Pembangunan koperasi pertanian berbasis rantai nilai agribisnis mengintegrasikan keterjaminan ketahanan dan kemandirian pangan melalui keterjaminan rantai pasok (supply chain) dengan rantai nilai (value chain), sehingga distribusi produk pertanian dari produsen (petani) sampai konsumen mampu memberikan nilai tambah yang lebih baik bagi setiap pelaku bisnis pertanian baik off-farm maupun pebisnis on-farm dan konsumen.
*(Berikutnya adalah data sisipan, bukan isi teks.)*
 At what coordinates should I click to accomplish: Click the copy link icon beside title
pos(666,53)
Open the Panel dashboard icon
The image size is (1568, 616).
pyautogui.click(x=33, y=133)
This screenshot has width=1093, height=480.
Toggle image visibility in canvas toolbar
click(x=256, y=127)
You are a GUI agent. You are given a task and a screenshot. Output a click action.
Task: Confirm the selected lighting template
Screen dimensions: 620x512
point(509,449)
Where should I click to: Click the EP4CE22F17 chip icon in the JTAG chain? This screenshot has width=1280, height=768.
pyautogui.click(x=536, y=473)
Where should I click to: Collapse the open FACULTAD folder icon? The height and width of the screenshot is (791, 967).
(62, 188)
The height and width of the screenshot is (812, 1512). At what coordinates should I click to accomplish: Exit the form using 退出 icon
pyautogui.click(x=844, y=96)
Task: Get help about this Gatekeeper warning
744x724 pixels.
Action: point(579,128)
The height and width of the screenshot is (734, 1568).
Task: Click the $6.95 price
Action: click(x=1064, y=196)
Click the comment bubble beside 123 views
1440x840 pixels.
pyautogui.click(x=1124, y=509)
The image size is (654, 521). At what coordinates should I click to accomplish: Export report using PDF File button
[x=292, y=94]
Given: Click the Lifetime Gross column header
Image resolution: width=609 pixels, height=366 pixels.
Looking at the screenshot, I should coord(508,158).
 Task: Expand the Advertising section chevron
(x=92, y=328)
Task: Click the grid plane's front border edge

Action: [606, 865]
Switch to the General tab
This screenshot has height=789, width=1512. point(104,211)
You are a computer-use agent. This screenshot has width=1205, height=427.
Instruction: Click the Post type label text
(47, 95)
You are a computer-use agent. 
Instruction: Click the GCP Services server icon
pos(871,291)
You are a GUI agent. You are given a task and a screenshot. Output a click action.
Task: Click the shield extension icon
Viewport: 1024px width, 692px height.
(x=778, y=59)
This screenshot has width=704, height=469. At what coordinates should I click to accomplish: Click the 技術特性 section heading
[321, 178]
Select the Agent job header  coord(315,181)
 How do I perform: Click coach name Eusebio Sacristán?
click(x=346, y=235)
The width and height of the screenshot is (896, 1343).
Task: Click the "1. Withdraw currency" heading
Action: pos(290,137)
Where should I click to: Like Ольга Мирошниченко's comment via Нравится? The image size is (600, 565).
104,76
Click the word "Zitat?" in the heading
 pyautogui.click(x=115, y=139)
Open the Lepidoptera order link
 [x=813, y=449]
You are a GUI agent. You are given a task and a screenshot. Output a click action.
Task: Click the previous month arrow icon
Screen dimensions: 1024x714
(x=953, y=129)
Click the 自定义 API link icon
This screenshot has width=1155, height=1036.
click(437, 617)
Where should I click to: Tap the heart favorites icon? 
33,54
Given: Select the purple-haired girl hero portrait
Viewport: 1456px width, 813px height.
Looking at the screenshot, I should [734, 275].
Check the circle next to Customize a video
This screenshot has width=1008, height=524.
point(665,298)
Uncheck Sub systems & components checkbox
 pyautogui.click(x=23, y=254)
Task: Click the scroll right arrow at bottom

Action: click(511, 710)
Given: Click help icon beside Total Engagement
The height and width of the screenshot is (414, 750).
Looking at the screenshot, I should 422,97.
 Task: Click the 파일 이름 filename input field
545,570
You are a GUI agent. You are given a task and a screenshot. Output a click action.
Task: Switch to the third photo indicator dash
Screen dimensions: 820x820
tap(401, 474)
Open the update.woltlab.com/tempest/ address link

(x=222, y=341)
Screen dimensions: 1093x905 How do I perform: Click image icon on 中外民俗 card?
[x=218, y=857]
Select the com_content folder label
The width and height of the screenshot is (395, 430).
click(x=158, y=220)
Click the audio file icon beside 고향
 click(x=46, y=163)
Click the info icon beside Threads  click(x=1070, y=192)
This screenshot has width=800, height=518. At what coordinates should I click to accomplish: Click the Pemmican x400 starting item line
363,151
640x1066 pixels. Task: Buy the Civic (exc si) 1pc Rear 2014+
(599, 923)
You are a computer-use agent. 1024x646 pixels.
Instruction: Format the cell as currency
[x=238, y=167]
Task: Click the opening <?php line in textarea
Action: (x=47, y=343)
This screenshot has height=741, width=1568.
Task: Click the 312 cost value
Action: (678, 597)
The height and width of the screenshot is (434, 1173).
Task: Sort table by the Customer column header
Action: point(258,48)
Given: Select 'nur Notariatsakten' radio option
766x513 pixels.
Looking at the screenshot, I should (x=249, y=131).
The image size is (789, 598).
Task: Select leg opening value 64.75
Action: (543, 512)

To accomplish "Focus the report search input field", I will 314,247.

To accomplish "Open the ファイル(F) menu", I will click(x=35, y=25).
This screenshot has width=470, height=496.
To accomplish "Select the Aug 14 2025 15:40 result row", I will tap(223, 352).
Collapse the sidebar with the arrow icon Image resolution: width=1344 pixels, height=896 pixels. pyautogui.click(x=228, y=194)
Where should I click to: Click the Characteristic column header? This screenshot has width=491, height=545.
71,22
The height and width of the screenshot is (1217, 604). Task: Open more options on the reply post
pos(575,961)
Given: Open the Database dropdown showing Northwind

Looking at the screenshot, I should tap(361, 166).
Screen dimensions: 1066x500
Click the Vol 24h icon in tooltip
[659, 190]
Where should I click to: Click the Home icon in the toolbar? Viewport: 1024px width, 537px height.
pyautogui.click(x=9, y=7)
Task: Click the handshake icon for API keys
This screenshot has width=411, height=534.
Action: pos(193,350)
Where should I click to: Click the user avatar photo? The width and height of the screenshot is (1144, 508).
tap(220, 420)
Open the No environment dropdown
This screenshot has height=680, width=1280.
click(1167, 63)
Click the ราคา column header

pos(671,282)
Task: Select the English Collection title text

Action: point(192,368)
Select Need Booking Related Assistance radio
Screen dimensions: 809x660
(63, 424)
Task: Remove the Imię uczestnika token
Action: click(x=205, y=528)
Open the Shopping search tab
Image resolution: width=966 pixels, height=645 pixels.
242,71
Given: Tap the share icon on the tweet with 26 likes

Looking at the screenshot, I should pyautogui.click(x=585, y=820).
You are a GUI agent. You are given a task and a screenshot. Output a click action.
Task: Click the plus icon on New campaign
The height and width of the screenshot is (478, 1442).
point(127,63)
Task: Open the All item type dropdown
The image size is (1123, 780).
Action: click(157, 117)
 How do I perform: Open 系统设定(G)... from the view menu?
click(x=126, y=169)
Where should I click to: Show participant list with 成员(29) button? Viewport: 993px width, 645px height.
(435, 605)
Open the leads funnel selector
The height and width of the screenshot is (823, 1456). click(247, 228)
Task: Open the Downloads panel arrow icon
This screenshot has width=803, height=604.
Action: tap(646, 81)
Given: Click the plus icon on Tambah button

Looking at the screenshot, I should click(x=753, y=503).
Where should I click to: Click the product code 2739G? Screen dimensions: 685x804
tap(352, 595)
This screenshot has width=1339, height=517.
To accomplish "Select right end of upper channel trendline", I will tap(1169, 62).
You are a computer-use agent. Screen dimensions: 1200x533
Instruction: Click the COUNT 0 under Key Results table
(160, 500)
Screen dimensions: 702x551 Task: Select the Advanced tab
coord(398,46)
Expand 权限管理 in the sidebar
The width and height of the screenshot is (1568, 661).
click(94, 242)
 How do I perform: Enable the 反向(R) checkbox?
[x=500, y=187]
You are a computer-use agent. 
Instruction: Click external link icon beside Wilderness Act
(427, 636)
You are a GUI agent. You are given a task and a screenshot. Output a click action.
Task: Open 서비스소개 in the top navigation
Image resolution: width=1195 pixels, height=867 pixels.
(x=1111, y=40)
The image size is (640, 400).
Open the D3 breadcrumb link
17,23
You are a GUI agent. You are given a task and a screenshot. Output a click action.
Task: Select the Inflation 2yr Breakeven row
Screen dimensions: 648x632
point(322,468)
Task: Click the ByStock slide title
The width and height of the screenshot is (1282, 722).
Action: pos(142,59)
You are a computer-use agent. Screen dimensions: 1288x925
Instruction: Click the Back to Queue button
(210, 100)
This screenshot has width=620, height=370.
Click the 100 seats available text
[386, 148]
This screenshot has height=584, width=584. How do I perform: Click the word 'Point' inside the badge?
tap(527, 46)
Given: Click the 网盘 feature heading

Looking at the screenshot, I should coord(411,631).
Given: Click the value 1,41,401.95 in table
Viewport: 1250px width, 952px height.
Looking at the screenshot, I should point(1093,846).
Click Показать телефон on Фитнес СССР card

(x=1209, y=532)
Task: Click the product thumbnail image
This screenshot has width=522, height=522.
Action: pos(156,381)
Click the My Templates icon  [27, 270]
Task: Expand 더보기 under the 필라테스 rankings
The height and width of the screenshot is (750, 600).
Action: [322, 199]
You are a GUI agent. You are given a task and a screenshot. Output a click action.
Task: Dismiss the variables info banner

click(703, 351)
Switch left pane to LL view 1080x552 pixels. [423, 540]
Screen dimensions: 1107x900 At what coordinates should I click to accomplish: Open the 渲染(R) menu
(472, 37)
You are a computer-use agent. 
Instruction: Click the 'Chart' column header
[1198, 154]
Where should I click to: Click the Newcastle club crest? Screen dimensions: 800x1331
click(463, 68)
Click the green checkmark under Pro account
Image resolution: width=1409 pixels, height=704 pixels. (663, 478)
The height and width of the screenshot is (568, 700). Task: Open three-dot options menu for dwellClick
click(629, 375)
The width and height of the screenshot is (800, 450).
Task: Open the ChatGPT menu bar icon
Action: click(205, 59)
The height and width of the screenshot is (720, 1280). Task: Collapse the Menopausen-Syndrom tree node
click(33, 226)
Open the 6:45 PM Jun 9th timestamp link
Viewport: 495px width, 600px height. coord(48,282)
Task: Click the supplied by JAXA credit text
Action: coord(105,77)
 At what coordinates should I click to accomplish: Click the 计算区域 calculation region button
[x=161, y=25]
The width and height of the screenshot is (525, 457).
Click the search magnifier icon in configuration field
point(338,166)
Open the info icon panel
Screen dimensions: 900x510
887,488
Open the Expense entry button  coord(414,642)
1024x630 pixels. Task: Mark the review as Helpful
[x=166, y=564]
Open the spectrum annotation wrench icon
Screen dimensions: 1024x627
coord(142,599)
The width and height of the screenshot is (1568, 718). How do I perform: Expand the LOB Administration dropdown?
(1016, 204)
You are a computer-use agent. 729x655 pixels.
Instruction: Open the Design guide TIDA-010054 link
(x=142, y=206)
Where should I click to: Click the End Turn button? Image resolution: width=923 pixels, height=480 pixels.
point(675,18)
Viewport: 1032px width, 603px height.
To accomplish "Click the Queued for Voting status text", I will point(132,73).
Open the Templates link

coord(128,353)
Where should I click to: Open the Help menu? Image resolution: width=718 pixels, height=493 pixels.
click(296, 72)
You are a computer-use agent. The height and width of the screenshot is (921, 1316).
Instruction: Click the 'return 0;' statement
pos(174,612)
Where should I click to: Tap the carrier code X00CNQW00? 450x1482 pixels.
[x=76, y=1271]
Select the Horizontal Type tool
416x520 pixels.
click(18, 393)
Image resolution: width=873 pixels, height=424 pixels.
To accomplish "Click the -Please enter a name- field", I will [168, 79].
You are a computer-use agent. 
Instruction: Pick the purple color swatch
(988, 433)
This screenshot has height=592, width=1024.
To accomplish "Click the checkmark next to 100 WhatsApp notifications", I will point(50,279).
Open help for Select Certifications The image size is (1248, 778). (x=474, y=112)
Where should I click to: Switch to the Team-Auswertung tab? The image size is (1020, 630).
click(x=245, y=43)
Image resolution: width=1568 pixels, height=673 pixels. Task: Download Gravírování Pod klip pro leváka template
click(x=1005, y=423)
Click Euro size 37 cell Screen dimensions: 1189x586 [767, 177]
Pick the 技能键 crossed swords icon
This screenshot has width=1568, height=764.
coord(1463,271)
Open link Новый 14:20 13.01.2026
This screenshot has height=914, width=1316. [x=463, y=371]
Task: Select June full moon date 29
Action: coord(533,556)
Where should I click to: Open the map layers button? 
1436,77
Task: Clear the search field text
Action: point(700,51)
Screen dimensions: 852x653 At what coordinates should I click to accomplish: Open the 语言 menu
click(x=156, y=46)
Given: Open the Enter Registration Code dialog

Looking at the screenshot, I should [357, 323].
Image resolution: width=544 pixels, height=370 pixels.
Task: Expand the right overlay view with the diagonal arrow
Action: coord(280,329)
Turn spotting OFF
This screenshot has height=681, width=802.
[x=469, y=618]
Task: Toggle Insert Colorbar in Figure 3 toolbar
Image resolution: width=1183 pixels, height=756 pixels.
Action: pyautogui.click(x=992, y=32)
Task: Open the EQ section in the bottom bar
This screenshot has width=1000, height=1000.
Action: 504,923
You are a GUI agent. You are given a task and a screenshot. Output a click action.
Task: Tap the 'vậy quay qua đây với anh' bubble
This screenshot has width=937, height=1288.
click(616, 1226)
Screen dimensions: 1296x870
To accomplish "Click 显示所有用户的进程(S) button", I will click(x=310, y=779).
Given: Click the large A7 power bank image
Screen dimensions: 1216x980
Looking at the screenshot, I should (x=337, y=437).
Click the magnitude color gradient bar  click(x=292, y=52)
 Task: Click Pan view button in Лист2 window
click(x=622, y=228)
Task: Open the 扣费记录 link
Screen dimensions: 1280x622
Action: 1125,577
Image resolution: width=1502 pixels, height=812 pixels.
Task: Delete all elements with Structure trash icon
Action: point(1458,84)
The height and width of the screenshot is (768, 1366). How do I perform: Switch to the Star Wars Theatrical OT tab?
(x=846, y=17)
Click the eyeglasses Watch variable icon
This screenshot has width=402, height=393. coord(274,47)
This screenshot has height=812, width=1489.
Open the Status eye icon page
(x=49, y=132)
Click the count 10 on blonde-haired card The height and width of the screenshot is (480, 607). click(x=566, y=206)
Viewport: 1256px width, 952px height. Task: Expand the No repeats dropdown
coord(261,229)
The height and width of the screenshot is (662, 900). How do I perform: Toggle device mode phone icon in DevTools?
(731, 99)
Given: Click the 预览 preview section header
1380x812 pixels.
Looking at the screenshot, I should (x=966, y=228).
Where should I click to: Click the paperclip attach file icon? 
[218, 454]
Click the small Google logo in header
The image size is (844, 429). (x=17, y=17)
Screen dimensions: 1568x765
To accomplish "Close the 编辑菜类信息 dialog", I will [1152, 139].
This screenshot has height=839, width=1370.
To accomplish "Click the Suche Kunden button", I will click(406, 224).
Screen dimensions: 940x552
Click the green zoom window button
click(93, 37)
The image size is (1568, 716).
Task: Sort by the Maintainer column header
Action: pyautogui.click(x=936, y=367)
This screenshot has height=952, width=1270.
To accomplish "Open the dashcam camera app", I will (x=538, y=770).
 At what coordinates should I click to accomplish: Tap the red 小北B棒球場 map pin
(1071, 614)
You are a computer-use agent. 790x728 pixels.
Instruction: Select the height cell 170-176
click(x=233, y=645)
“Kopontren Al-Ittifaq saat ini telah menjalankan ekosistem rantai pasok pangan berbasis koperasi yang memiliki nilai tambah mulai dari produksi, distribusi, hingga pemasaran. Kopontren Al-Ittifaq didukung dengan rantai pasok pangan produk pertanian dari 37 pondok pesantren di Jawa Barat, 26 pondok pesantren di Lampung, Yogyakarta, Jawa Tengah, Jawa Timur yang menghasilkan 126 varietas komoditas unggulan yang didstribusikan kepada modern market, industri horeca (hotel, restoran, dan catering) secara online maupun offline,” kata Supomo.
Supomo meyakini, kedepan dengan penguatan kelembagaan koperasi pertanian melalui pengelolaan rantainilai agribisnis yang didukung oleh pengembangan berbagai teknologi berbasis digital, koperasi agribisnis bisa berperan lebih dalam mendukung ketahanan pangan, tetapi juga peningkatan kesejahteraan masyarakat.
Menurutnya, dalam upaya memperbaiki rantai pasok pangan di Indonesia, koperasi juga dapat berkolaborasi dengan berbagai pihak terkait, seperti pemerintah, organisasi masyarakat, dan lembaga swadaya masyarakat.
Hal ini akan memperkuat peran koperasi dalam mengembangkan usaha pangan dan menciptakan sistem pasok yang efisien, transparan dan berkelanjutan.
“Melalui kolaborasi yang baik antara koperasi dan petani, maka akan tercipta kemandirian petani dalam mengelola usaha mereka dan meningkatkan pendapatan mereka. Hal ini tentu saja akan berdampak positif terhadap perekonomian nasional dan kesejahteraan masyarakat,” pungkasnya.